### Problems
(a) List every CodeGen method that the Parva pretty-printer grammar calls.
(b) Continue the Parva pretty-printer grammar from the point where it stops.

### Selected passage
You lucky people! Here is some more free information - a complete solution to the problem posed earlier today.
If one can assume that the Parva programs to be submitted to it are completely correct, a basic pretty-printer for Parva programs can be developed from the following grammar (to be found in the auxiliary kit as PrettyParva.atg). We assume the existence of a CodeGen class - which essentially consists of the same methods as you saw in the earlier EBNF example.
import library.*;
COMPILER PrettyParva $CN
/* Parva level 1.5 grammar for examination - Coco/R for Java
PrettyPrinter actions
Java operator precedences
Supplied Parva Compiler matches this grammar (and has a few extensions)
P.D. Terry, Rhodes University, 2011 */
public static boolean indented = true;
CHARACTERS
lf = CHR(10) .
backslash = CHR(92) .
control = CHR(0) .. CHR(31) .
letter = "ABCDEFGHIJKLMNOPQRSTUVWXYZabcdefghijklmnopqrstuvwxyz" .
digit = "0123456789" .
nonZeroDigit = "123456789" .
stringCh = ANY - '"' - control - backslash .
charCh = ANY - "'" - control - backslash .
printable = ANY - control .
TOKENS
identifier = letter { letter | digit | "_" { "_" } ( letter | digit ) } .
number = "0" | nonZeroDigit { digit } .
stringLit = '"' { stringCh | backslash printable } '"' .
charLit = "'" ( charCh | backslash printable ) "'" .
COMMENTS FROM "//" TO lf
COMMENTS FROM "/*" TO "*/"
IGNORE CHR(9) .. CHR(13)
PRODUCTIONS
PrettyParva (. String name; .)
= "void" (. CodeGen.append("void "); .)
Ident<out name> (. CodeGen.append(name); .)
"(" ")" (. CodeGen.append("()"); .)
Block .
Block
= "{" (. CodeGen.append(" {"); CodeGen.indent(); .)
{ Statement<!indented> }
"}" (. CodeGen.exdentNewLine();
CodeGen.append("}"); .) .
Statement<boolean indented>
= Block
| ";" (. CodeGen.append(";"); .)
| (. if (indented) CodeGen.indent();
CodeGen.newLine(); .)
( ConstDeclarations
| VarDeclarations
| AssignmentStatement
| IfStatement
| WhileStatement
| DoWhileStatement
| ForStatement
| BreakStatement
| HaltStatement
| ReadStatement
| ReadLineStatement
| WriteStatement
| WriteLineStatement
) (. if (indented) CodeGen.exdent(); .) .

(Page and screen pointing data)
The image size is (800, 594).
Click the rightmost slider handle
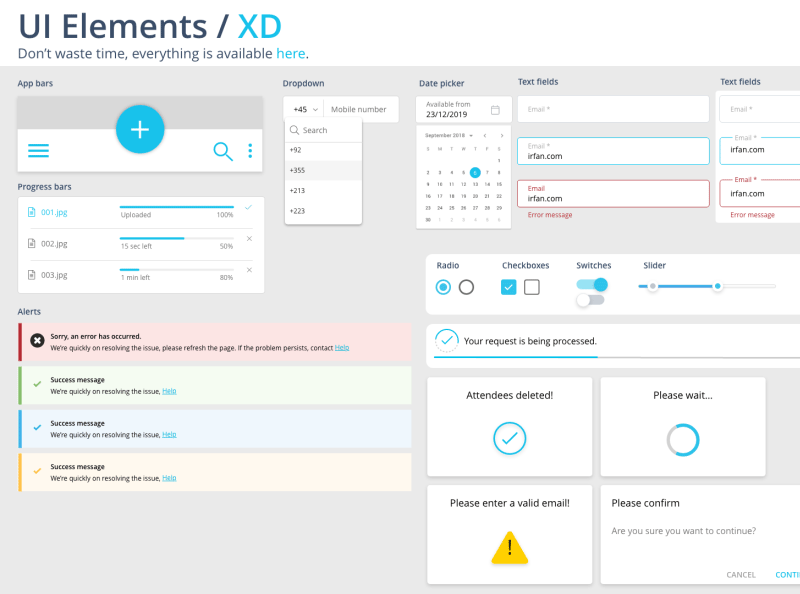click(716, 287)
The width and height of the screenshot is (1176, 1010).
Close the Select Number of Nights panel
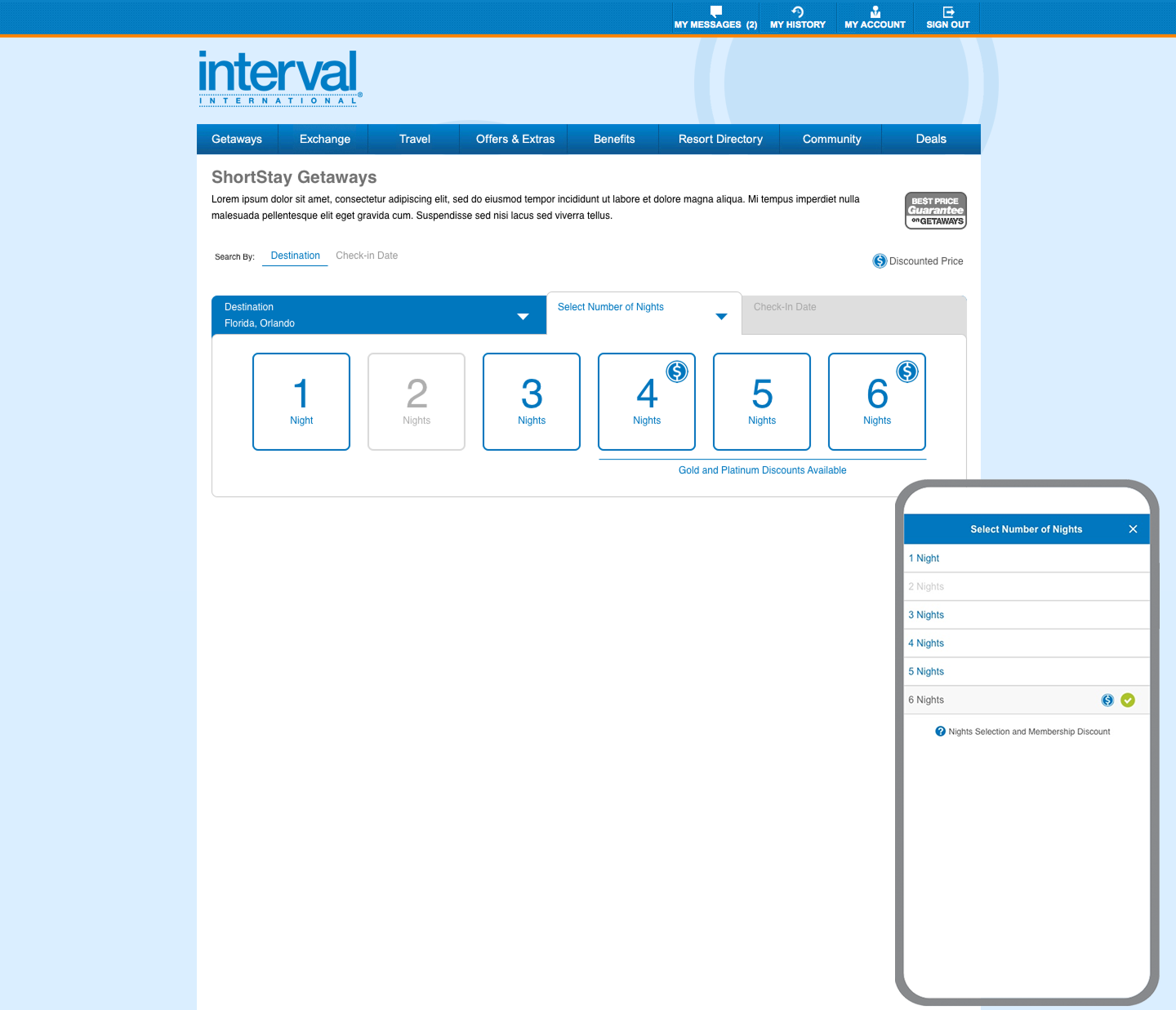tap(1133, 529)
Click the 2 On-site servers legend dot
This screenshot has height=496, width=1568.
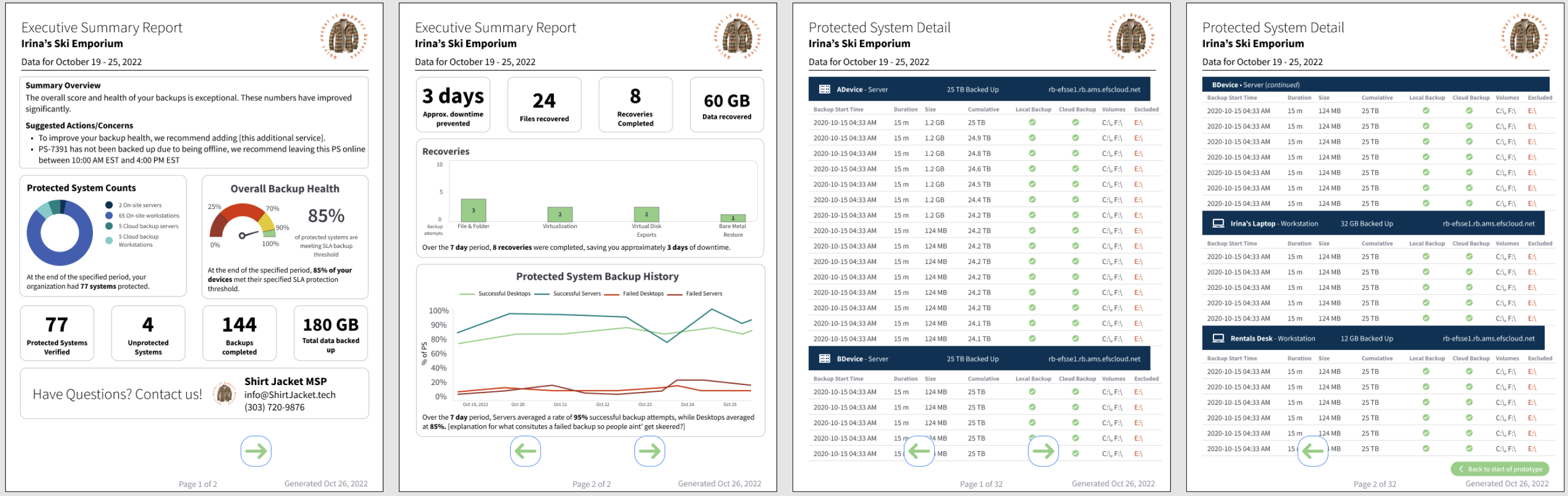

### Responses
(a) append, indent, exdentNewLine, newLine, exdent

(b)
ConstDeclarations
= "const" (. CodeGen.append("const "); CodeGen.indentNewLine(); .)
OneConst
{ WEAK "," (. CodeGen.append(", "); CodeGen.newLine(); .)
OneConst
} WEAK ";" (. CodeGen.append(";"); CodeGen.exdent(); .) .
OneConst (. String name; .)
= Ident<out name> (. CodeGen.append(name); .)
"=" (. CodeGen.append(" = "); .)
Constant .
Constant (. String value; .)
= IntConst<out value> (. CodeGen.append(value); .)
| CharConst<out value> (. CodeGen.append(value); .)
| "true" (. CodeGen.append("true"); .)
| "false" (. CodeGen.append("false"); .)
| "null" (. CodeGen.append("null"); .) .
VarDeclarations
= Type (. CodeGen.indentNewLine(); .)
OneVar
{ WEAK "," (. CodeGen.append(", "); .)
OneVar
}
WEAK ";" (. CodeGen.append(";"); CodeGen.exdent(); .) .
Type
= BasicType
[ "[]" (. CodeGen.append("[]"); .)
] .
BasicType
= "int" (. CodeGen.append("int"); .)
| "bool" (. CodeGen.append("bool"); .)
| "char" (. CodeGen.append("char"); .) .
OneVar (. String name; .)
= Ident<out name> (. CodeGen.append(name); .)
[ "=" (. CodeGen.append(" = "); .)
Expression
] .
AssignmentStatement
= Assignment WEAK ";" (. CodeGen.append(";"); .) .
Assignment
= Designator
( AssignOp Expression
| "++" (. CodeGen.append("++"); .)
| "--" (. CodeGen.append("--"); .)
)
| "++" (. CodeGen.append("++"); .)
Designator
| "--" (. CodeGen.append("--"); .)
Designator .
Designator (. String name; .)
= Ident<out name> (. CodeGen.append(name); .)
[ "[" (. CodeGen.append("["); .)
Expression
"]" (. CodeGen.append("]"); .)
] .
WhileStatement
= "while" (. CodeGen.append("while "); .)
"(" (. CodeGen.append("("); .)
Condition
")" (. CodeGen.append(")"); .)
Statement<indented> .
IfStatement
= "if" (. CodeGen.append("if "); .)
"(" (. CodeGen.append("("); .)
Condition
")" (. CodeGen.append(")"); .)
Statement<indented>
{ "elsif" "(" (. CodeGen.newLine(); CodeGen.append("elsif ("); .)
Condition
")" (. CodeGen.append(")"); .)
Statement<indented>
}
[ "else" (. CodeGen.newLine(); CodeGen.append("else"); .)
Statement<indented>
] .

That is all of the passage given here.